Summary
Crawford Stanley "Buzz" Holling was the Director of IIASA from 1981-1984, he is the founder of the Resilience Alliance and past Professor of Ecological Sciences at the University of Florida. He returned to IIASA in the summer of 2010 as an invited speaker of the Young Scientists Summer Program.
In this interview Professor Holling discusses how the rules of adaptive management, as they apply in ecological systems, can inform the evolution of social systems and their potential to succeed or fail. He also discusses how innovations in systems theory can help society live with major transformations and become more resilient.
About the speaker
Crawford Stanley "Buzz" Holling is a Canadian ecologist. He is Emeritus Eminent Scholar and Professor in Ecological Sciences at the University of Florida, one of the conceptual founders of ecological economics and was instrumental in establishing the Resilience Alliance, an international science network. He was the Director of IIASA from 1981-1984. He was founding editor-in-chief of the open access journal Conservation Ecology, now known as Ecology and Society.

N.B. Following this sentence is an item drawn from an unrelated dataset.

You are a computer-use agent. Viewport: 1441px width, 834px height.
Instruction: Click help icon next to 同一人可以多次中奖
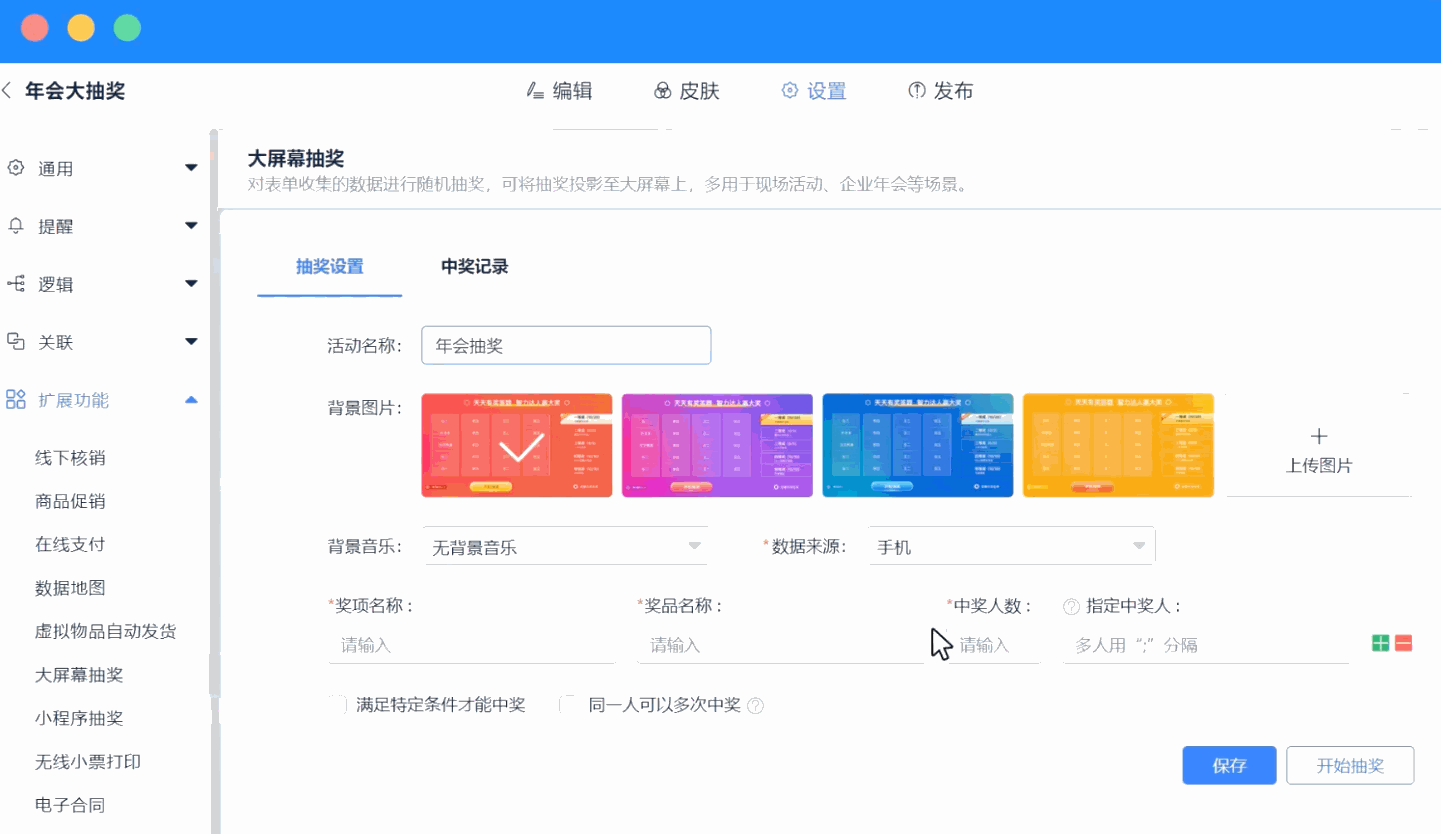point(756,706)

He was received two prestigious awards from the Ecological Society of America, the Mercer Award and the Eminent Ecologist Award for "outstanding contributions to the science of Ecology" in 1999. He received the Kenneth Boulding Memorial Prize in 2000, an Honorary Doctor of Science from the University of Guelph in 1998, and the Volvo Environment Prize in 2008. He is a Fellow of the Royal Society of Canada, a foreign Fellow of the Royal Swedish Academy of Sciences, and has been awarded the Austrian Cross of Honor for Arts and Science. In 2009, he was made an Officer of the Order of Canada for his pioneering contributions to the field of ecology, notably for his work on ecosystem dynamics, resilience theory and ecological economics.